On 24.10.24 14:41, Christian König wrote:
The merge function initially handled only individual fences and arrays which in turn were created by the merge function. This allowed to create the new array by a simple merge sort based on the fence context number. The problem is now that since the addition of timeline sync objects userspace can create chain containers in basically any fence context order. If those are merged together it can happen that we create really large arrays since the merge sort algorithm doesn't work any more. So put an insert sort behind the merge sort which kicks in when the input fences are not in the expected order. This isn't as efficient as a heap sort, but has better properties for the most common use case. Signed-off-by: Christian König <christian.koenig@xxxxxxx> --- drivers/dma-buf/dma-fence-unwrap.c | 39 ++++++++++++++++++++++++++---- 1 file changed, 34 insertions(+), 5 deletions(-) diff --git a/drivers/dma-buf/dma-fence-unwrap.c b/drivers/dma-buf/dma-fence-unwrap.c index 628af51c81af..d9aa280d9ff6 100644 --- a/drivers/dma-buf/dma-fence-unwrap.c +++ b/drivers/dma-buf/dma-fence-unwrap.c @@ -106,7 +106,7 @@ struct dma_fence *__dma_fence_unwrap_merge(unsigned int num_fences, fences[i] = dma_fence_unwrap_first(fences[i], &iter[i]); count = 0; - do { + while (true) { unsigned int sel; restart: @@ -144,11 +144,40 @@ struct dma_fence *__dma_fence_unwrap_merge(unsigned int num_fences, } } - if (tmp) { - array[count++] = dma_fence_get(tmp); - fences[sel] = dma_fence_unwrap_next(&iter[sel]); + if (!tmp) + break; + + /* + * We could use a binary search here, but since the assumption + * is that the main input are already sorted dma_fence_arrays + * just looking from end has a higher chance of finding the + * right location on the first try + */ + + for (i = count; i--;) {
This is broken. The first iteration of this loop will always index out of bounds. What you probably want here is: + for (i = count - 1; count && i--;) { This intentionally overflows for count == 0, but the ++i after the loop undoes that. Maybe it would be worth a comment to point out that's intentional.

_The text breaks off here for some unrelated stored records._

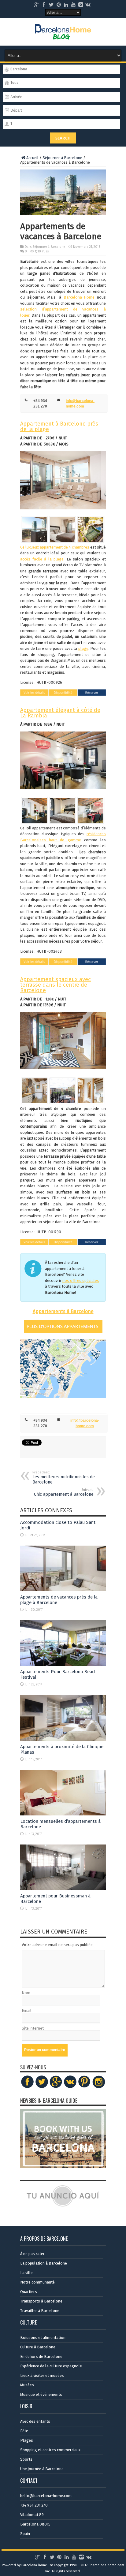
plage (83, 648)
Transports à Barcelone (41, 2301)
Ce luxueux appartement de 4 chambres (54, 547)
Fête (24, 2431)
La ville (26, 2272)
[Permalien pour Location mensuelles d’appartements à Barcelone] (63, 1814)
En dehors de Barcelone (41, 2356)
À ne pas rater (32, 2253)
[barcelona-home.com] (63, 35)
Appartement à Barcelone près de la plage (59, 426)
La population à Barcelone (43, 2263)
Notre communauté (37, 2282)
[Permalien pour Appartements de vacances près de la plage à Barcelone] (63, 1590)
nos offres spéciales (80, 1280)
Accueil (32, 157)
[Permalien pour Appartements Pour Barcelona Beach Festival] (63, 1664)
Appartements (49, 1311)
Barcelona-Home (79, 297)
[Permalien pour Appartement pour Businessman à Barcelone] (63, 1888)
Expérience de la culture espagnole (51, 2366)
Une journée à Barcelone (42, 2468)
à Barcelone (79, 1311)
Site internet (33, 2028)
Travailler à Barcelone (39, 2310)
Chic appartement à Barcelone (64, 1492)
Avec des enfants (35, 2421)
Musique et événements (41, 2394)
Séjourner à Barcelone (62, 157)
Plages (26, 2440)
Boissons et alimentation (42, 2337)
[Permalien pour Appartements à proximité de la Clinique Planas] (63, 1739)
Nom (26, 1992)
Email (26, 2010)
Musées (27, 2385)
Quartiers (28, 2291)
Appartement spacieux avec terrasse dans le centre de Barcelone (55, 985)
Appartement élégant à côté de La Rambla (60, 713)
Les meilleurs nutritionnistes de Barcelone (63, 1477)
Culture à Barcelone (37, 2347)
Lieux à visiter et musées (42, 2375)
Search (63, 138)
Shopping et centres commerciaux (50, 2450)
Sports (26, 2459)
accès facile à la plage (42, 559)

+ if (likely(array[i]->context < tmp->context)) + break; + + if (array[i]->context == tmp->context) { + if (dma_fence_is_later(tmp, array[i])) { + dma_fence_put(array[i]); + array[i] = dma_fence_get(tmp); + } + fences[sel] = dma_fence_unwrap_next(&iter[sel]); + goto restart; + } } - } while (tmp); + + ++i; + /* + * Make room for the fence, this should be a nop most of the + * time. + */ + memcpy(&array[i + 1], &array[i], (count - i) * sizeof(*array));
Need memmove here, src and dst alias. I took it for a spin with these things fixed and it seemed to resolve the issue as well. How do you want to proceed? I guess I would be comfortable putting a Reviewed-by and/or Tested-by on a version with these things fixed (with the usual caveat that I'm not a maintainer - I guess the process requires (at least one) reviewer to be?). By the way, I guess you might've had some internal branches where this fix needed to go into quick or something? Usually I'm happy to make a v2 for my patches myself, too ;) Regards, Friedrich
+ array[i] = dma_fence_get(tmp); + fences[sel] = dma_fence_unwrap_next(&iter[sel]); + count++; + }; if (count == 0) { tmp = dma_fence_allocate_private_stub(ktime_get());